• _Work required_:
Please reproduce the data below verbatim, from the line with "Screen dimensions: 449x560 How do I perform: Tap the Bryant" to the line with "pyautogui.click(x=528, y=443)", including both of those lines.

• _Excerpted records_:
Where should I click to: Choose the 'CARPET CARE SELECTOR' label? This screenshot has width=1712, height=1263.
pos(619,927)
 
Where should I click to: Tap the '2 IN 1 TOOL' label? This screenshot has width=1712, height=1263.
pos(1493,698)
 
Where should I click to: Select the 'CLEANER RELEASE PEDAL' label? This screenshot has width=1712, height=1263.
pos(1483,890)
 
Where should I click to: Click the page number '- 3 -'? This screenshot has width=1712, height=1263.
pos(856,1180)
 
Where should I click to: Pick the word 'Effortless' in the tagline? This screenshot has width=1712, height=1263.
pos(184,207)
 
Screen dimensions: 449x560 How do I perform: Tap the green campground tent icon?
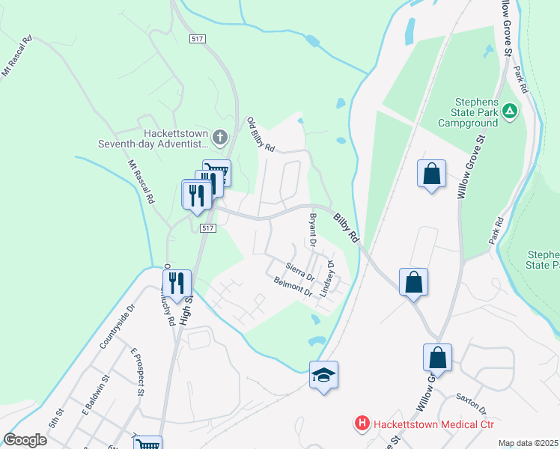pyautogui.click(x=510, y=112)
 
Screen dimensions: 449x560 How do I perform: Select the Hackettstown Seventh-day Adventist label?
pyautogui.click(x=155, y=138)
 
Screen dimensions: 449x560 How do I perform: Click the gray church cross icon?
pyautogui.click(x=219, y=137)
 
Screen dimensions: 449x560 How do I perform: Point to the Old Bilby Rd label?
pyautogui.click(x=261, y=135)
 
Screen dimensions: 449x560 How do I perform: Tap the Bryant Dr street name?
pyautogui.click(x=313, y=231)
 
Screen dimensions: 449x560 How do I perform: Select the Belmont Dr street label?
pyautogui.click(x=293, y=287)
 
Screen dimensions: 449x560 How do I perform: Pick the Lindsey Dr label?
pyautogui.click(x=326, y=278)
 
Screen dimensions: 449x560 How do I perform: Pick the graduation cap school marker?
pyautogui.click(x=323, y=375)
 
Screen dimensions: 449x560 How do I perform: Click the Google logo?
pyautogui.click(x=25, y=440)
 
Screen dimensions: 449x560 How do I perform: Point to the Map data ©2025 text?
pyautogui.click(x=528, y=443)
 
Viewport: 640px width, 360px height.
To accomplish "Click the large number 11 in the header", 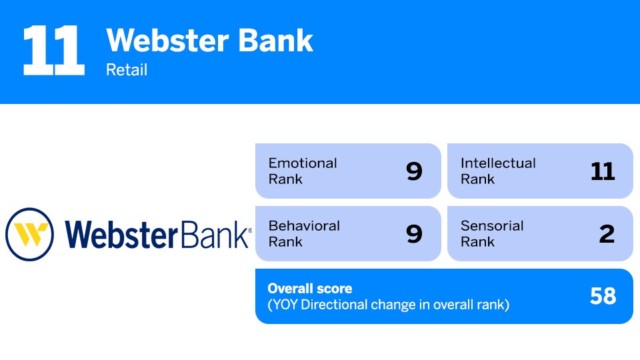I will [x=53, y=51].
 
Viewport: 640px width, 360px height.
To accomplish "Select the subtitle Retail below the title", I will [x=127, y=70].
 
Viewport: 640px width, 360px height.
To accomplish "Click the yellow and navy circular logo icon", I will [x=29, y=234].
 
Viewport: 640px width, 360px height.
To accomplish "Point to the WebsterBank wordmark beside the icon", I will [x=158, y=234].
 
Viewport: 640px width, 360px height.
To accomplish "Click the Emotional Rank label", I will [x=303, y=171].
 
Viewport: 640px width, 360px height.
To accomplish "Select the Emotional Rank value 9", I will [x=414, y=171].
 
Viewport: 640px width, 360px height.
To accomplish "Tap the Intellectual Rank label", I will [x=498, y=171].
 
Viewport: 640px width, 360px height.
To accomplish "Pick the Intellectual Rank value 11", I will [x=603, y=171].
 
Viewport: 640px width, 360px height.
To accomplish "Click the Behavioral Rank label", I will [x=304, y=234].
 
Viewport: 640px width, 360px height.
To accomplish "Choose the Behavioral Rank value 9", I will [x=414, y=234].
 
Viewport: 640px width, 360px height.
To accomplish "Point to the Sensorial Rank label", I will [x=492, y=234].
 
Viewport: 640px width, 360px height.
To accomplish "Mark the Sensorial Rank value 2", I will [x=606, y=234].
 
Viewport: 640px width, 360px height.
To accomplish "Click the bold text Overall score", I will [x=310, y=289].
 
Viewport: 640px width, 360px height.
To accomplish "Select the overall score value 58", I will [x=603, y=297].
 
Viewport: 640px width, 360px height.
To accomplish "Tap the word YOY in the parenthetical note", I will [x=286, y=306].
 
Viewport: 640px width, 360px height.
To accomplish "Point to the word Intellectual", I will [x=498, y=163].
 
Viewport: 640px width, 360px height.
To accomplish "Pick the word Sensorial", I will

• _Answer below_:
Screen dimensions: 449x560 How do I perform: Tap the Bryant Dr street name?
pyautogui.click(x=313, y=231)
 
Screen dimensions: 449x560 How do I perform: Select the Belmont Dr street label?
pyautogui.click(x=293, y=287)
 
Screen dimensions: 449x560 How do I perform: Pick the Lindsey Dr label?
pyautogui.click(x=326, y=278)
 
Screen dimensions: 449x560 How do I perform: Pick the graduation cap school marker?
pyautogui.click(x=323, y=375)
 
Screen dimensions: 449x560 How do I perform: Click the Google logo?
pyautogui.click(x=25, y=440)
 
Screen dimensions: 449x560 How do I perform: Point to the Map data ©2025 text?
pyautogui.click(x=528, y=443)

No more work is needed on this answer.